Das ist ja eine holländische Firma. Das war die Zeit, bevor wir digitale Kalender hatten und bevor man für einen Termin gedoodelt hat. Das heißt, wir saßen in der letzten Sitzung des Jahres da und hatten die Kalender aufgeschlagen. Es gab einen Vorschlag, und wir sind die Termine durchgegangen. Dann sagte der Anteilseignervertreter, der wichtigste Mensch, den Randstad weltweit hatte, der Oberweltmanager von Randstad – der Typ war quasi das Licht, um das die Motten alle kreisten –: An der Mai-Sitzung kann ich nicht teilnehmen. Da ist meine Frau auf Fortbildung. Da kümmere ich mich um die Kinder.

Da dachte ich mir: Wäre so was bei uns möglich?
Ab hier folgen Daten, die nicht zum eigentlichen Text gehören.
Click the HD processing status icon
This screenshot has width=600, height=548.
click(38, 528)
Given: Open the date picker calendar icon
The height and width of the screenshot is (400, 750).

Entweder würde der deutsche Obermanager sagen: „Ich kann da nicht“ – ohne Begründung natürlich –, oder die Frau wäre nicht auf Fortbildung. Es wäre auf jeden Fall anders. Das war vor 20 Jahren.

(Martin Reichardt [AfD]: Das sind doch billige Vorurteile!)
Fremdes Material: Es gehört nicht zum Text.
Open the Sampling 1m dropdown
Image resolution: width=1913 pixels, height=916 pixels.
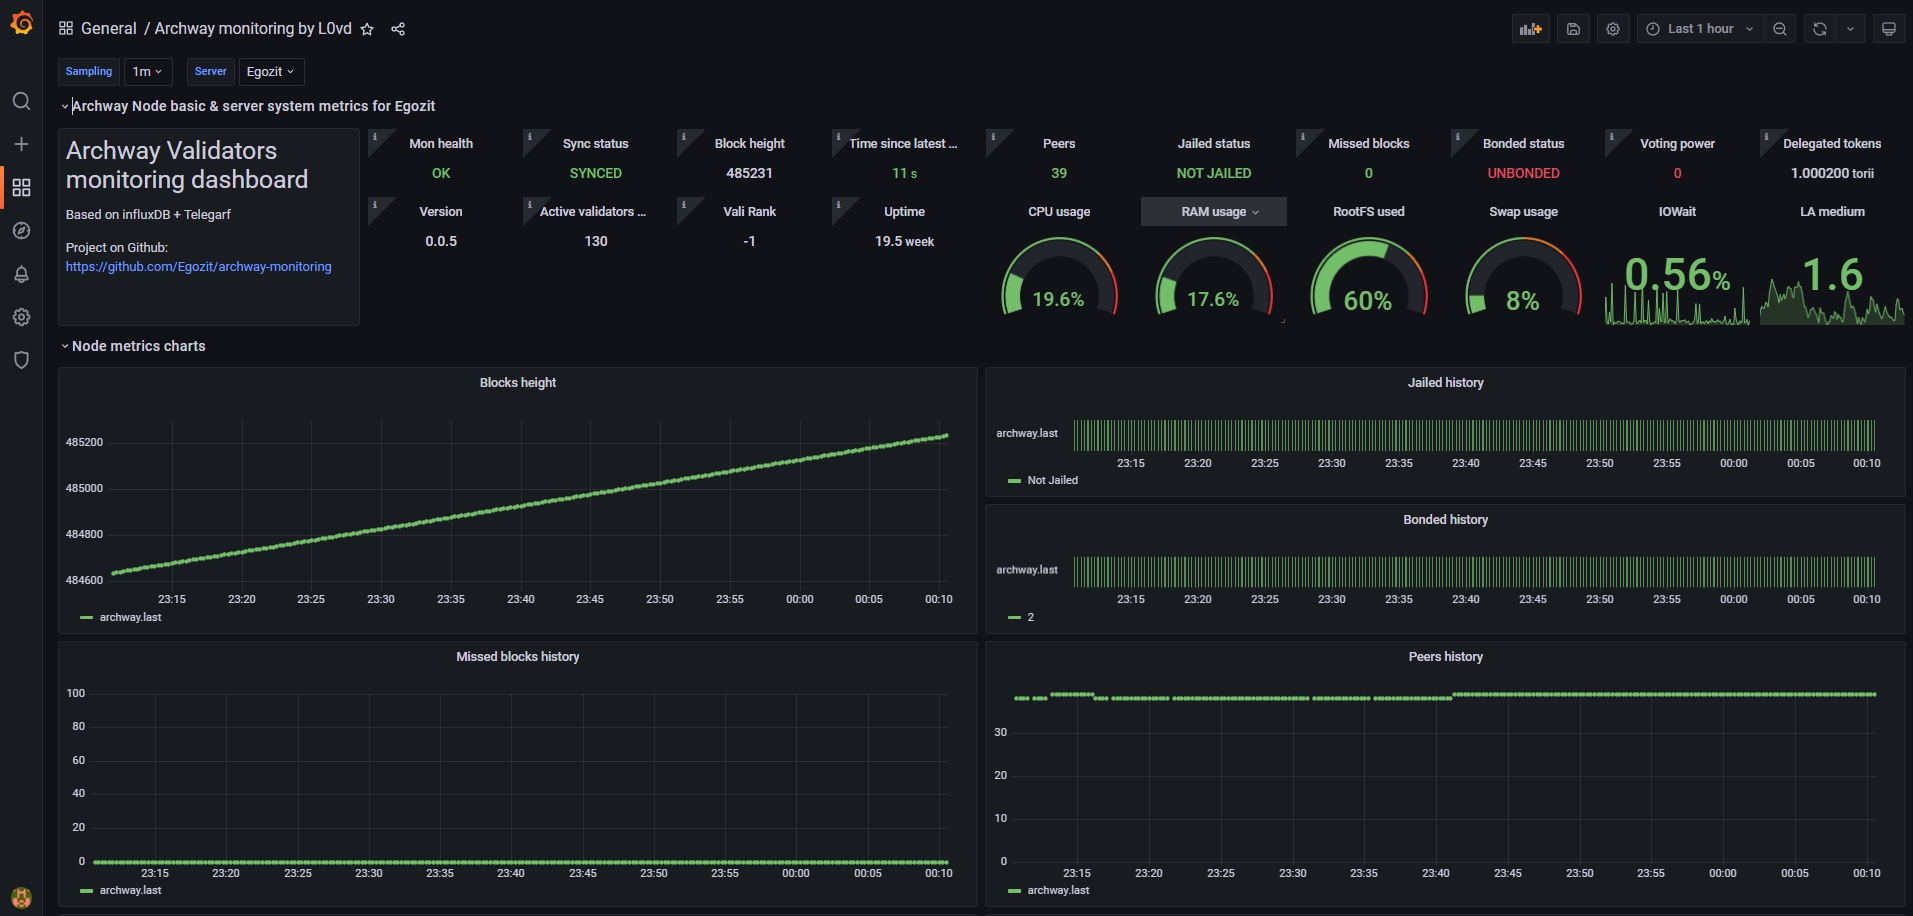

Fakt war: Die Sitzung fand statt, er war nicht da, und die Welt ist nicht untergegangen. – Das ist normal für holländische Unternehmen und holländische Manager. Es war einfach normal, dass Familienarbeit im Ansehen gleichwertig ist mit der Erwerbsarbeit. Das wünsche ich mir für uns auch.

(Beifall bei der SPD sowie der Abg. Dr. Kirsten Tackmann [DIE LINKE])

Jetzt zu Ihren Anträgen. Sie beantragen – da haben Sie uns an Ihrer Seite –, Rahmenbedingungen zu schaffen, die Eltern echte Wahlfreiheit geben, die Erwerbs- und Sorgearbeit nach individuellen Bedürfnissen untereinander aufzuteilen. Das ist ein Langfristprojekt.

Ich habe mir aber auch Ihre sonstigen Anträge angeschaut – es gibt noch kein neues Wahlprogramm, aber ich habe mir das von 2017 angesehen – und mich gefragt: Was sagen eigentlich Ihre Wirtschaftspolitiker zu diesen Anträgen? Sie wollen die unternehmerischen Freiräume stärken. Sie wollen bürokratische Belastungen verhindern. Sie wollen weg von der Stechuhr, die Höchstarbeitszeit bei 48 Stunden lassen und die Regelung zur Ruhezeit von elf Stunden aufheben.

(Martin Reichardt [AfD]: Mein Gott! Wir leben in einer Pandemie, die Sie ausgerufen haben! Da können Sie doch nicht mit einem Wahlprogramm von anno Tobak kommen!)

Dann habe ich mir überlegt: „Vielleicht gibt es was Aktuelles“, und habe mir das Wahlprogramm der FDP für die Landtagswahlen in Baden-Württemberg angeschaut. Darin fordern Sie die Abschaffung des Landestariftreue- und Mindestlohngesetzes. Von Vereinbarkeit von Familie und Beruf nirgends auch nur ein Wort! – Deshalb: Wenn Sie Ihre flauschig-flockigen Anträge ernst nehmen, dann unterstützen Sie uns bitte bei der Schaffung echter Rahmenbedingungen, um Erwerbsarbeit und Familienarbeit kombinieren zu können.

(Beifall bei der SPD)

Dazu gehören ein Recht auf Teilzeitarbeit für alle, ein Rückkehrrecht auf Vollzeitarbeit, die Neudefinition der Vollzeitarbeit, die Abschaffung der 450-Euro-Jobs, die Abschaffung der Steuerklasse V usw. Damit kommen wir weiter. Aber hier einfach flockige Anträge zu formulieren und das in der Praxis, in der eigenen Programmatik nicht zu leben, das bringt uns nicht weiter.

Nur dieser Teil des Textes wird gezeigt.